### Источник
────
ПОЛНОЕ СОБРАНІЕ СОЧИНЕНІЙ В. Г. БѢЛИНСКАГО.
ПОДЪ РЕДАКЦІЕЮ И СЪ ПРИМѢЧАНІЯМИ С. А. Венгерова.
С.-ПЕТЕРБУРГЪ.
Типографія М. М. Стасюлевича. Bac. Остр., 5 лин., 28
1900.
6. Стихотворенія, выписанныя изъ журналовъ Виссаріономъ Бѣлинскимъ.
Въ вышеприведенномъ (No 1) свидѣтельствѣ Бѣлинскаго о стихотворныхъ упражненіяхъ дѣтства онъ говоритъ "объ огромныхъ кипахъ тетрадей", въ которыя "неутомимо, денно и нощно, и безъ всякаго разбора списывалъ стихотворенія Карамзина, Дмитріева, Сумарокова, Державина, Хераскова, Петрова, Станевича, Богдановича, Максима Невзорова, Крылова и другихъ". Объ одной изъ уцѣлѣвшихъ тетрадокъ гимназическаго періода см. въ No 2. Привычка списывать любимыя произведенія и такимъ путемъ переживать эстетическія наслажденія не оставляла Бѣлинскаго въ теченіе всей жизни. Еще въ 1842 г. ухаживаніе за будущей женой началось у него съ того, что онъ переписалъ для нея Лермонтовскаго "Демона". Первые годы студенчества онъ особенно усердно заносилъ въ свои тетради все, что ему нравилось или представляло для него какой-нибудь интересъ. Одна изъ такихъ тетрадей была доставлена въ 1875 г. въ распоряженіе редакціи "Русск. Старины", которая характеризуетъ ее слѣдующимъ образомъ:
"Судя по имѣющейся у насъ подлинной тетрадкѣ "Стихотвореній, выписанныхъ изъ журналовъ Виссаріономъ Бѣлинскимъ" (1831 г.), надобно полагать, что страсть къ списыванію этого рода произведеній не оставляла Бѣлинскаго и въ университетѣ. Что касается до характера заключающихся въ тетрадкѣ стихотвореній, то въ нихъ нельзя уловить никакого опредѣленнаго направленія. Такъ, напримѣръ, здѣсь есть "элегіи" -- Языкова и Полежаева, "Живой Мертвецъ" -- неизвѣстнаго автора, стансы -- Пушкина:
Въ надеждѣ славы и добра
Гляжу впередъ я безъ боязни, и проч.
────
### Раздел данных
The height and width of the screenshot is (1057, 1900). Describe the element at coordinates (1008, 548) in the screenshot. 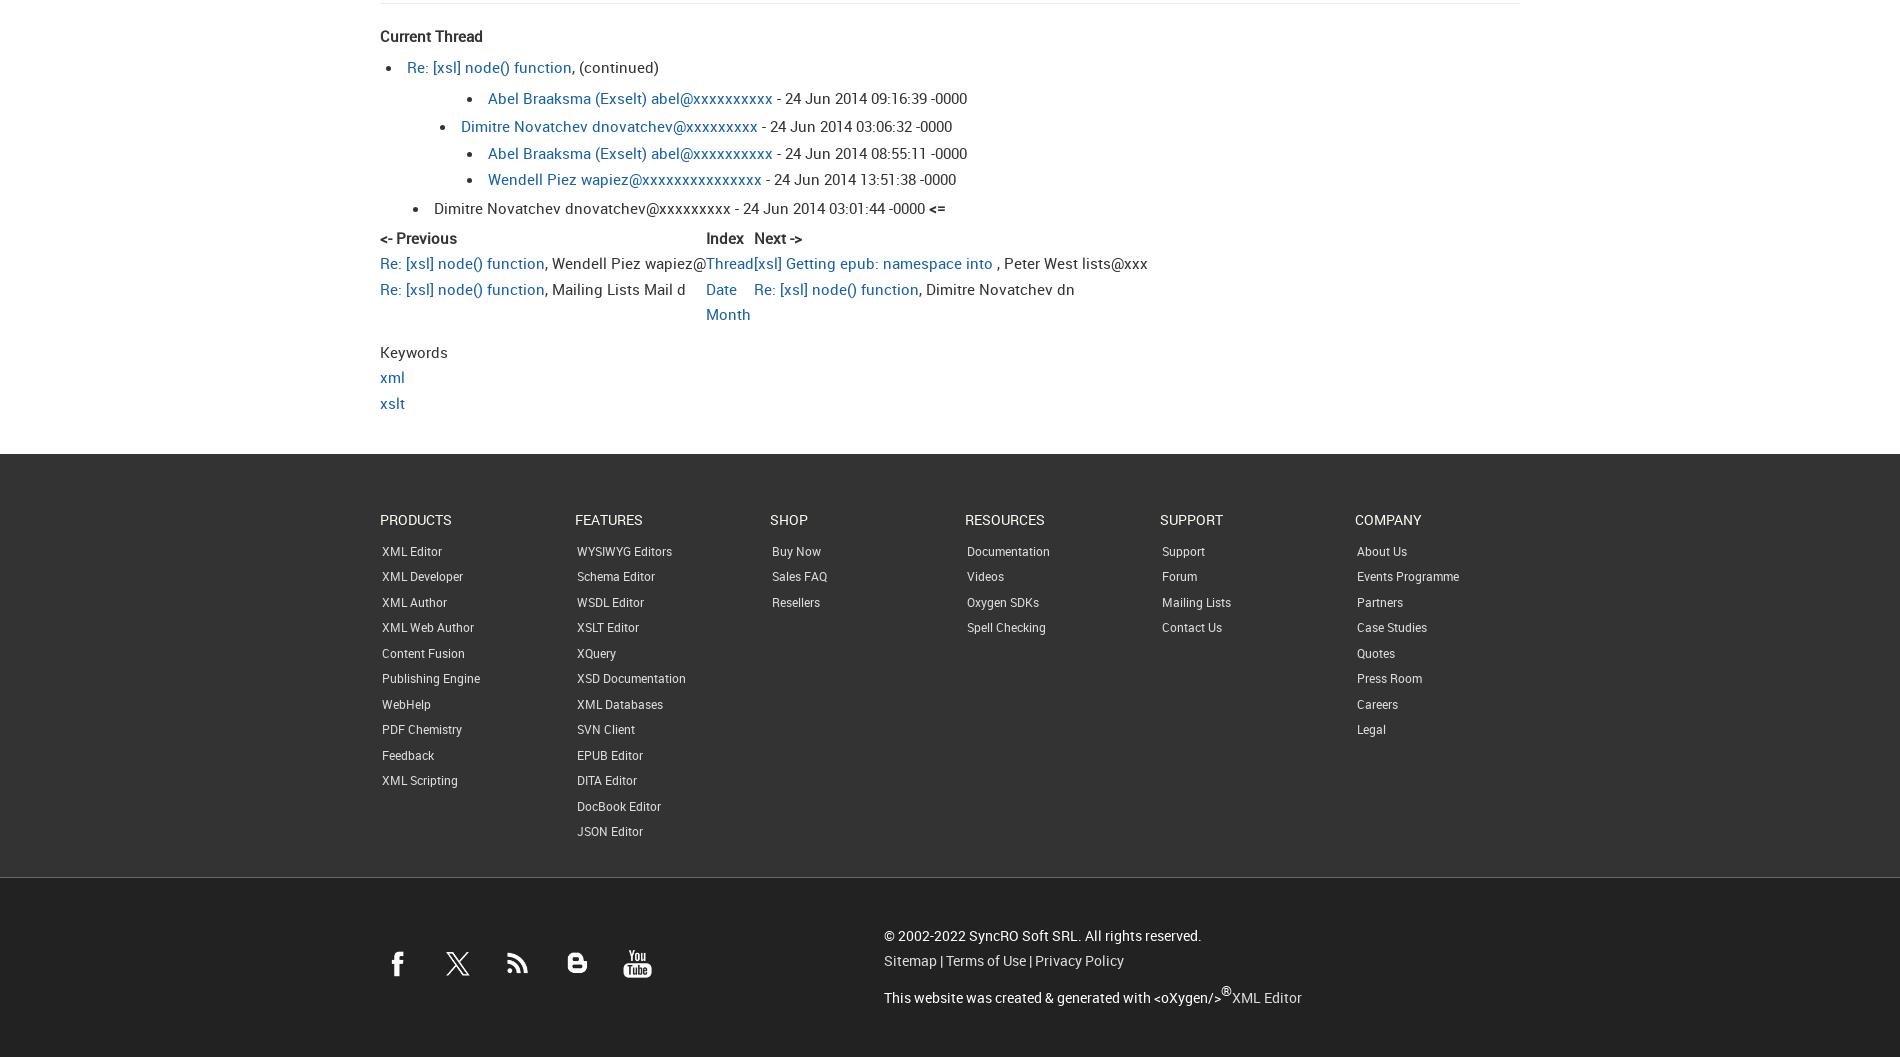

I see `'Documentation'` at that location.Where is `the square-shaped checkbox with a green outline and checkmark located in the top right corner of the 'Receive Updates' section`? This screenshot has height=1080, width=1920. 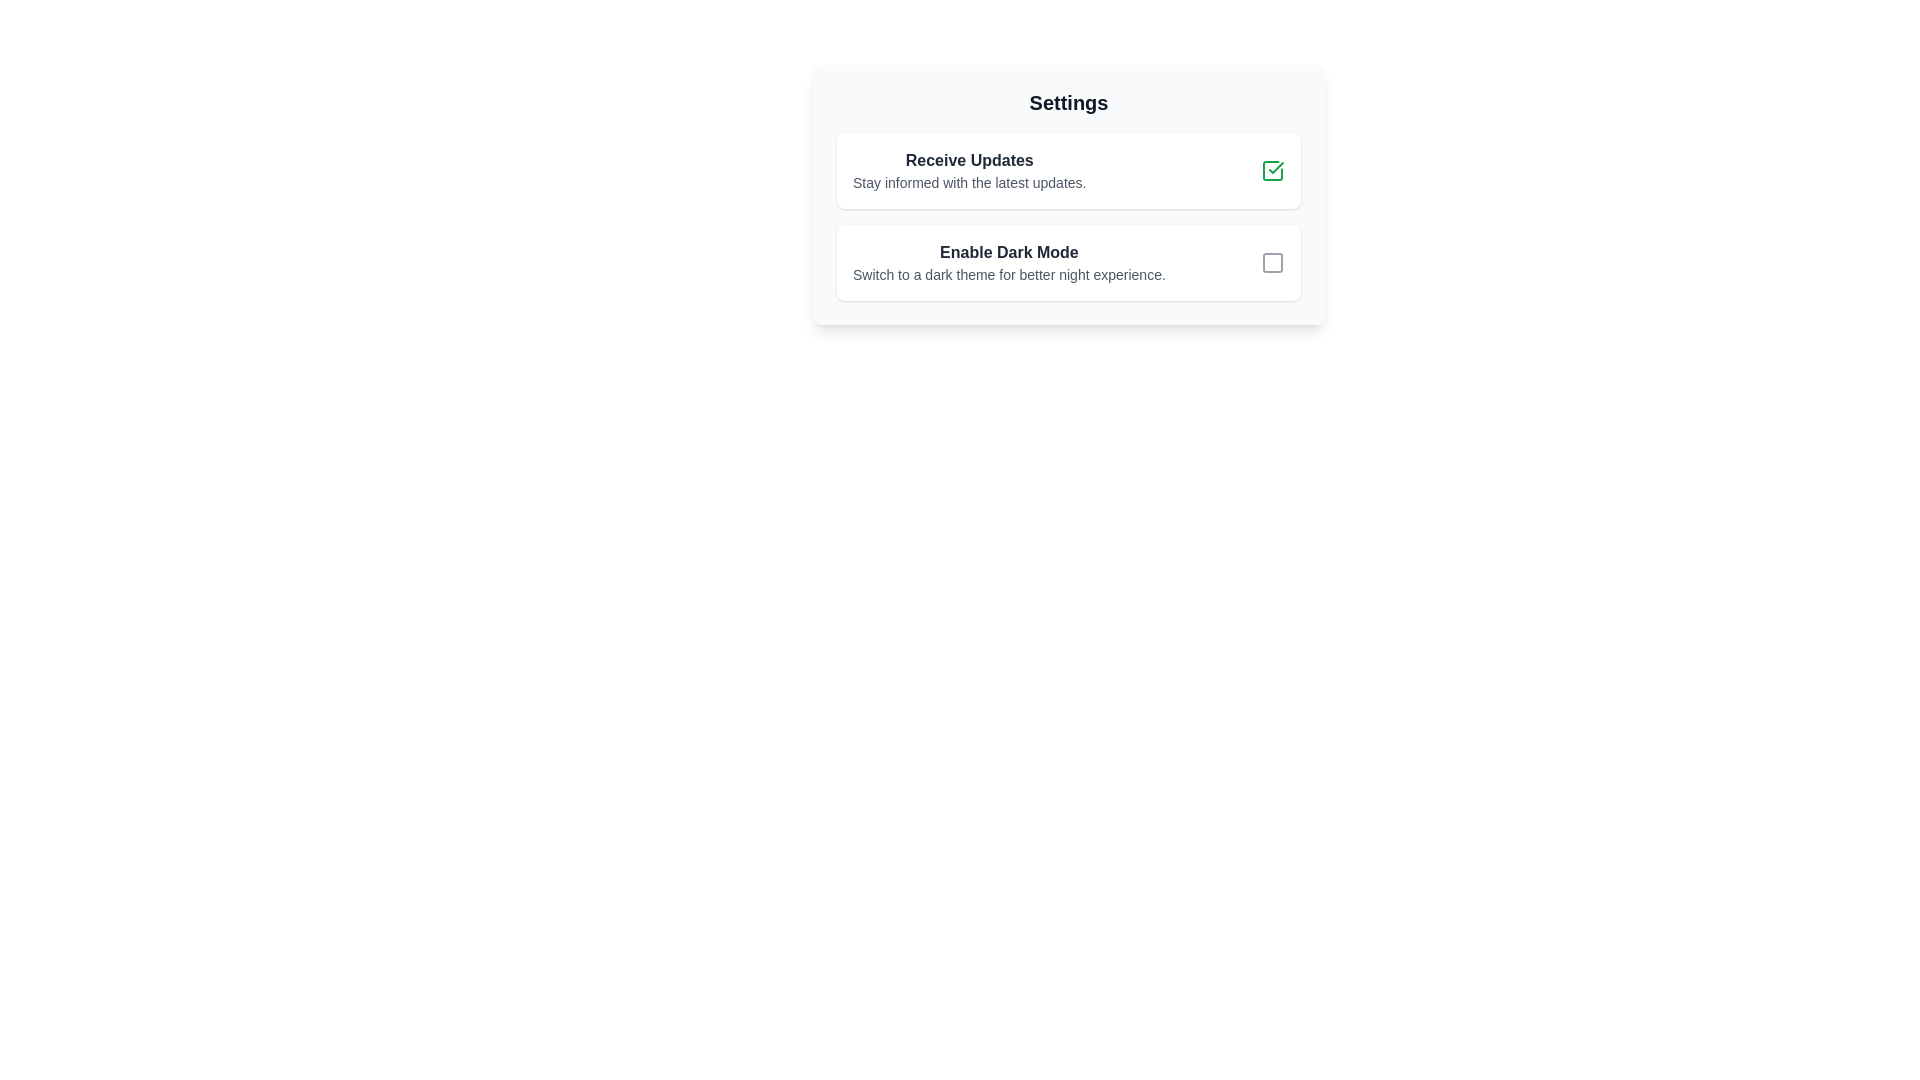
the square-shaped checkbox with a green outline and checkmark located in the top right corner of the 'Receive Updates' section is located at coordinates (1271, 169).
────
### Письменное задание 1
Перепишите из источника фрагмент от «ПОЛНОЕ СОБРАНІЕ СОЧИНЕНІЙ» до «журналовъ Виссаріономъ Бѣлинскимъ.» включительно, переименовав «С.-ПЕТЕРБУРГЪ» в «САНКТ-ПЕТЕРБУРГЪ».
### Письменное задание 2
Что, согласно источнику, Белинский переписал для будущей жены в 1842 году?

### Ответ на задание 1
ПОЛНОЕ СОБРАНІЕ СОЧИНЕНІЙ В. Г. БѢЛИНСКАГО.
ПОДЪ РЕДАКЦІЕЮ И СЪ ПРИМѢЧАНІЯМИ С. А. Венгерова.
САНКТ-ПЕТЕРБУРГЪ.
Типографія М. М. Стасюлевича. Bac. Остр., 5 лин., 28
1900.
6. Стихотворенія, выписанныя изъ журналовъ Виссаріономъ Бѣлинскимъ.

### Ответ на задание 2
Лермонтовского «Демона».